Text segment:
· · · · ·

~Abdullah Mansoor

The BJP is actively working to include marginalized Pasmanda Muslims in its outreach efforts, aiming to address their specific needs and concerns. Historically criticized for lacking Muslim representation, Refusing to give tickets to Muslims by the BJP, conducting aggressive Hindutva-based political campaigns in the name of nationalism, and BJP’s strategic silence on communal issues like mob lynching, bulldozers justice are issues that portray the BJP as anti-Muslim. The party is now making strategic moves to engage with this demographic, following earlier initiatives targeting Dalits and Adivasis.

In a significant step, the BJP organized the ‘Pasmanda Buddhijeevi Sammelan’ in Lucknow, Uttar Pradesh, where prominent leaders participated, signalling a shift towards inclusivity. This shift is part of a broader strategy to diversify the party’s support base and bridge the gap left by previous political neglect of Pasmanda Muslim communities. Recent changes in Muslim voting patterns, including a notable shift towards the BJP, reflect the effectiveness of these efforts in addressing social and economic concerns among Pasmanda Muslims.

The social stratification of Indian Muslims delineates them into three main groups: the ‘Ashraf’, comprising approximately 15% of the population, identified as upper castes; the ‘Ajlaf,’ denoting lower caste converts; and the ‘Arzal,’ representing the untouchables. The marginalized ‘Pasmandas’ encapsulate socially, economically, and educationally disadvantaged individuals from both ‘Ajlaf’ and ‘Arzal’ backgrounds, with the latter subgroup integrating Dalit and backward-caste Muslims. The term “Pasmanda” refers to those who have lagged behind, signifying marginalized and oppressed communities within Indian Muslim society, stemming from lower castes and economically disadvantaged groups. The Pasmanda movement emerged in response to discrimination faced by Muslims from lower castes after the Mandal Commission movement in the 1990s.

· · · · ·

Exercises:
[1] Name the groups into which the passage on Pasmanda Muslims divides Indian Muslims by social stratification.
[2] According to the passage on Pasmanda Muslims, where did the BJP organize the 'Pasmanda Buddhijeevi Sammelan'?
Use only the passage on Pasmanda Muslims as your source.

Source excerpt:
· · · · ·

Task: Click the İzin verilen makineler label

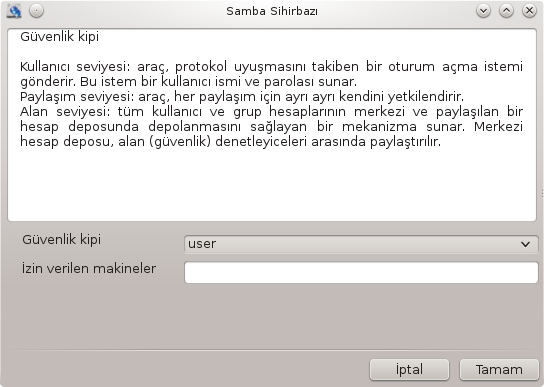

· · · · ·

Responses to the exercise:
[1] Ashraf, Ajlaf, Arzal

[2] In Lucknow, Uttar Pradesh.